▶ _Work order_: The listing below holds a line with "Privacy (470, 2501)" and a line with "[button] (21, 42)". Reproduce those two lines exactly, plus everything between them.

▶ _Entries shown_:
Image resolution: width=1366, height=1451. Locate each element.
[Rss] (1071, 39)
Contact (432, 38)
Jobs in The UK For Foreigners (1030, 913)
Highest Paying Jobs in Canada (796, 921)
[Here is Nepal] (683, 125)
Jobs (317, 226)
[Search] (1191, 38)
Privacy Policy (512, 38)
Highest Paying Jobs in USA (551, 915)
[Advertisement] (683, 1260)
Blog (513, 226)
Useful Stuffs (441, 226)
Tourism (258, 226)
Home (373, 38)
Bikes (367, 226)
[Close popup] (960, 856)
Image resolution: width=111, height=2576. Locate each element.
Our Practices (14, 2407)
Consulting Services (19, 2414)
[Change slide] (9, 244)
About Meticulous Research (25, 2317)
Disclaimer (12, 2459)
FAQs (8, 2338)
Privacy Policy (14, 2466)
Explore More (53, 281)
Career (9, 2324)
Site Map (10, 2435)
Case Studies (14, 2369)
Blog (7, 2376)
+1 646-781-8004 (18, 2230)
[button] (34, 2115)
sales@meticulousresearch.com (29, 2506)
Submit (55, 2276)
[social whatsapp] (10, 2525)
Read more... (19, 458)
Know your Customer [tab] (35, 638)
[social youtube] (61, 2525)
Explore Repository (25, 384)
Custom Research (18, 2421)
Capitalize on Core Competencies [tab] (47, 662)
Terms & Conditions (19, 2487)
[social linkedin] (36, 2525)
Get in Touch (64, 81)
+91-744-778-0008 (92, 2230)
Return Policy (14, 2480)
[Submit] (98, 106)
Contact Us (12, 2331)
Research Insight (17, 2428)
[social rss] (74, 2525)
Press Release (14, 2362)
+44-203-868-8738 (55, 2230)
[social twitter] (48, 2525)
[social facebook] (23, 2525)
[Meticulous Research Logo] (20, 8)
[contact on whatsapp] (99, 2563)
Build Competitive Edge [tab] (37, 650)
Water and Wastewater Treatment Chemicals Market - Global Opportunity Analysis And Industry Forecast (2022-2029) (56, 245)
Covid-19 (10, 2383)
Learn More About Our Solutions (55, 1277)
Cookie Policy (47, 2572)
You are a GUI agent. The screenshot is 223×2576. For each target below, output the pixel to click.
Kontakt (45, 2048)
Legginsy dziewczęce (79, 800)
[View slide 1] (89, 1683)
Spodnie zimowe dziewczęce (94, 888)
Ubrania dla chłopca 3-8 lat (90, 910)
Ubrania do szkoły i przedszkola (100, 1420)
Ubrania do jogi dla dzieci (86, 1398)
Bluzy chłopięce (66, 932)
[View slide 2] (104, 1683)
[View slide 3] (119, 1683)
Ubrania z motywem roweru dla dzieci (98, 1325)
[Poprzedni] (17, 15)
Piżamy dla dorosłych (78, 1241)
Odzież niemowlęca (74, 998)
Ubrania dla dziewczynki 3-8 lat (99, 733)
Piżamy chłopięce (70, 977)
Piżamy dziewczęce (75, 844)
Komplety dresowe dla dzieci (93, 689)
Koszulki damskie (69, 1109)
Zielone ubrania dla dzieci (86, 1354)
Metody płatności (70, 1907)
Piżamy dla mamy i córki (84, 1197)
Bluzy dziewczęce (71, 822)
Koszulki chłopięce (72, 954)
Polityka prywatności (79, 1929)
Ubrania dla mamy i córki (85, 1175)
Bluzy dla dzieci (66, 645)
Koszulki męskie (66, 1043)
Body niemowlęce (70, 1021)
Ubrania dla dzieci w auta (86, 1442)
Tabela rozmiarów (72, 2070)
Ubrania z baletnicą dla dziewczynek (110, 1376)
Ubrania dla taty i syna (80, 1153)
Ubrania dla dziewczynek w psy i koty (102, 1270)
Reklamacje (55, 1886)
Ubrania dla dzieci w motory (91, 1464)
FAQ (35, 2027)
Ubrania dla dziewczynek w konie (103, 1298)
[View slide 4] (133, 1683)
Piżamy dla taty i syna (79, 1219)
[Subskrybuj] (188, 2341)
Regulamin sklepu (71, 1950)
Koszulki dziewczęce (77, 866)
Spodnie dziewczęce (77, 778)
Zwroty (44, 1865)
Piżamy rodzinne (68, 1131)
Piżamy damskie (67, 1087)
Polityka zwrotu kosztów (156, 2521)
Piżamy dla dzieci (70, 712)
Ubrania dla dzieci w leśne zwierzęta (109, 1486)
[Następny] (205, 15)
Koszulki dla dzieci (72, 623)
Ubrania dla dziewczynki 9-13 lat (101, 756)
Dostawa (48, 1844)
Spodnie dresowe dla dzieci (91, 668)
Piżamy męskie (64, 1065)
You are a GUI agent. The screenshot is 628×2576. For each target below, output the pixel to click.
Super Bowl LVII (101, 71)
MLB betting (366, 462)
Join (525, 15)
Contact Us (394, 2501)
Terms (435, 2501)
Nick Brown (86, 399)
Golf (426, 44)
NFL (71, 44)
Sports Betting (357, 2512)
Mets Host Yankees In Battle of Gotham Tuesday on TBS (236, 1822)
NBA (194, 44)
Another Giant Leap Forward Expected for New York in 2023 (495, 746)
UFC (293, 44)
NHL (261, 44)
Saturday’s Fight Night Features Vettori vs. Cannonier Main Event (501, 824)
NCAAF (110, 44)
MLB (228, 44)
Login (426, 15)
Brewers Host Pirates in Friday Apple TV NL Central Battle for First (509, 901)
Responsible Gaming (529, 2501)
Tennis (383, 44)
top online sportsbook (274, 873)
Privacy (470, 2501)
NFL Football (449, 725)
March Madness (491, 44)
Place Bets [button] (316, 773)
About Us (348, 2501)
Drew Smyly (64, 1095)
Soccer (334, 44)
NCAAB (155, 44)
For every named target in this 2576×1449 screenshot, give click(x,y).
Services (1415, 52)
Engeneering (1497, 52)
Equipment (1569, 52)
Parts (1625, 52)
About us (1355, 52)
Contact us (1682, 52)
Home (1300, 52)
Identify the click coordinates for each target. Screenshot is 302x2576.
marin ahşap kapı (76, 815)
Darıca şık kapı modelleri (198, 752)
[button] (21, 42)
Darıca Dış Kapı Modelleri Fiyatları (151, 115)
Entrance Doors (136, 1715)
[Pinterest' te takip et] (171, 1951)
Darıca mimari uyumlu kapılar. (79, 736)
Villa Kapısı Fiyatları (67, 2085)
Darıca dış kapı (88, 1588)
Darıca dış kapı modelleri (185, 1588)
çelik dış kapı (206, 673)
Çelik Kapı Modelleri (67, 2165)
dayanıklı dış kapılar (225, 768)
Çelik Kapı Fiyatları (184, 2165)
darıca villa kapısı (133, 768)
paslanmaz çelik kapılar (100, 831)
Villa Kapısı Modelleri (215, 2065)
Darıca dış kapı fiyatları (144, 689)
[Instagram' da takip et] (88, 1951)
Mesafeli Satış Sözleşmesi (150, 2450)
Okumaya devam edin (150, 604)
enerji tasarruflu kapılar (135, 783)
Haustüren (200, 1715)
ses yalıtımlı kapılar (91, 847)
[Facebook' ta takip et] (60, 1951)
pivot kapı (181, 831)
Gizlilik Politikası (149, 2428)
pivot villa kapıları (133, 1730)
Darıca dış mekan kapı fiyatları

▶ _Solution for this task_:
Privacy (470, 2501)
NFL Football (449, 725)
March Madness (491, 44)
Place Bets [button] (316, 773)
About Us (348, 2501)
Drew Smyly (64, 1095)
Soccer (334, 44)
NCAAB (155, 44)
For every named target in this 2576×1449 screenshot, give click(x,y).
Services (1415, 52)
Engeneering (1497, 52)
Equipment (1569, 52)
Parts (1625, 52)
About us (1355, 52)
Contact us (1682, 52)
Home (1300, 52)
Identify the click coordinates for each target. Screenshot is 302x2576.
marin ahşap kapı (76, 815)
Darıca şık kapı modelleri (198, 752)
[button] (21, 42)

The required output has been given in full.